The turn ends only when the enemies have used all of their dice, the effects of which are randomized at the beginning of the turn. In the early game, this is generally limited to attacks, rotating enemy Chimera taking the turn, and idling. Due to my Turboids’ ability to deal damage whenever they enter or leave the lead position, I spam the rotate dice and soon achieve victory.

An elite battle in Dicefolk

Gloating over my victory, I head to a Chimera Shrine. There are three of these on each map, and visiting them all will unlock three new Chimeras to choose from. Adding one to my team with more than double the attack of my starter Chimeras makes me feel almost invincible, but I soon note that progressing through more battles offers more complex and powerful Chimeras on the opposition teams too.

Success in Dicefolk therefore relies on impeccable synergy. I get stomped on more times than I care to recall in the first few hours, and this humbling experience only makes me more determined to get it right the next time, and the next, and the next. To achieve synergy, I need to visit as many black market stalls, treasure chests, scrollmasters, and abandoned tents as I can to find the most useful equipment and tokens to enhance my run.
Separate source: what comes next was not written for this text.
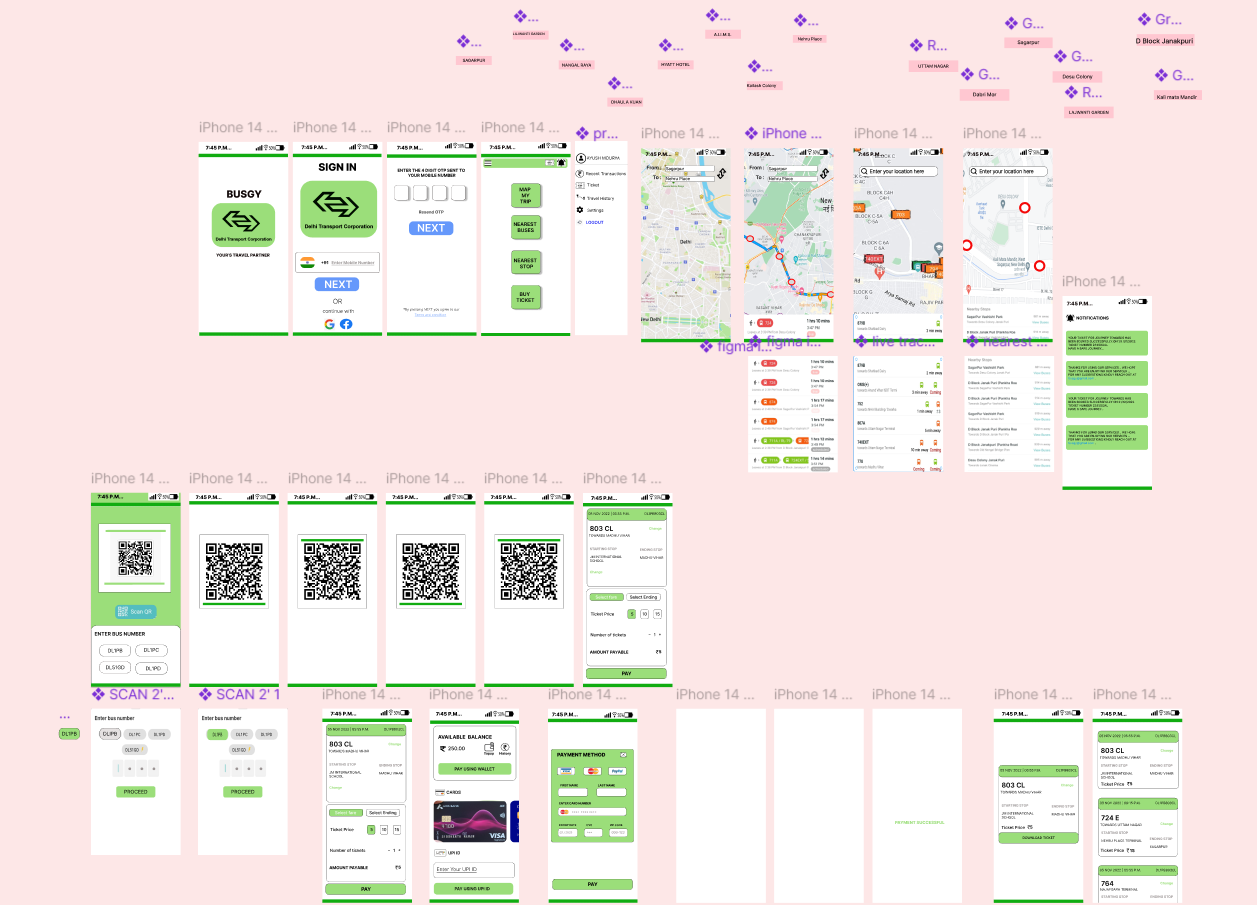Open Travel History from the side menu
Image resolution: width=1257 pixels, height=905 pixels.
[x=600, y=198]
I end up with a powerful Lycanis Chimera with a strong attack and the ability to deal damage at the start of its turn as long as it doesn’t have full HP. I equip this with a Chimera Moth, which increases its maximum HP and adds to its strength and intelligence stats.

A battle in Dicefolk

Despite Dicefolk being a dice-based roguelike, I’m reminded of racing across the Palworld map in search of bigger, better, stronger Pals to face off against my opponents. I’m always desperately seeking the best Chimeras in the game, or the equipment to turn mediocre ones into hulking behemoths that can stomp an enemy team in two moves.
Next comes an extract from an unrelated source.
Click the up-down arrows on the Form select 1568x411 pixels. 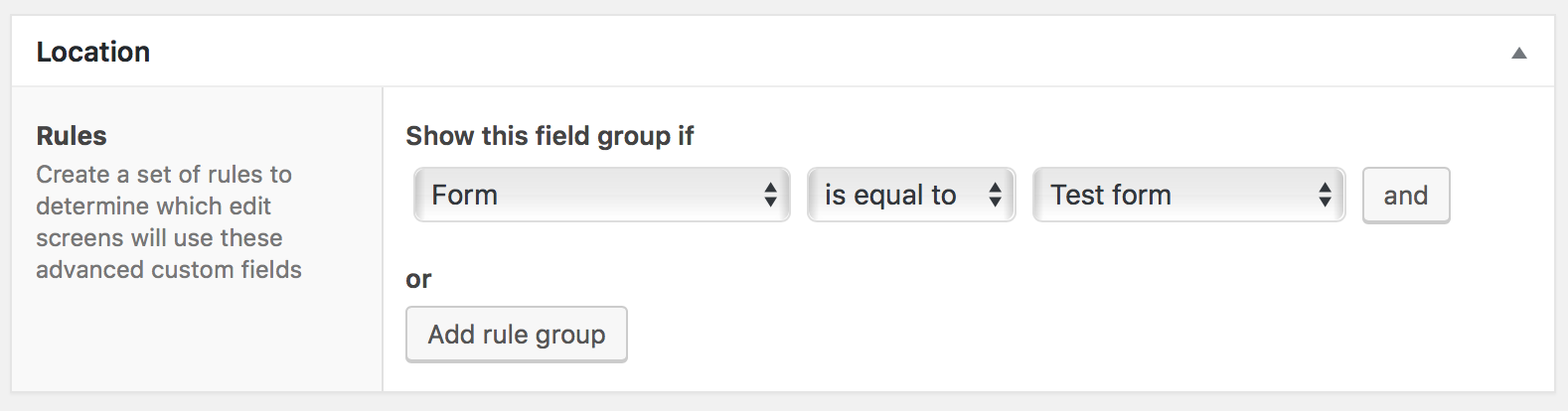770,195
The satisfaction of beating a map and moving to the next one I can liken to my hundreds of hours in Slay the Spire. There are similarities in the resting spots, which provide the option to heal, increase stats, or add equipment slots, and the shop. Another interesting twist here is the addition of cursed equipment, which becomes permanently bound to the Chimera you gift it to – for better or worse.

I’ve spent tens of hours in Dicefolk already, and I have no doubt there’ll be many more to come. It elegantly builds upon its simple concept with fresh and increasingly complex considerations, making you feel like one more run will never be enough.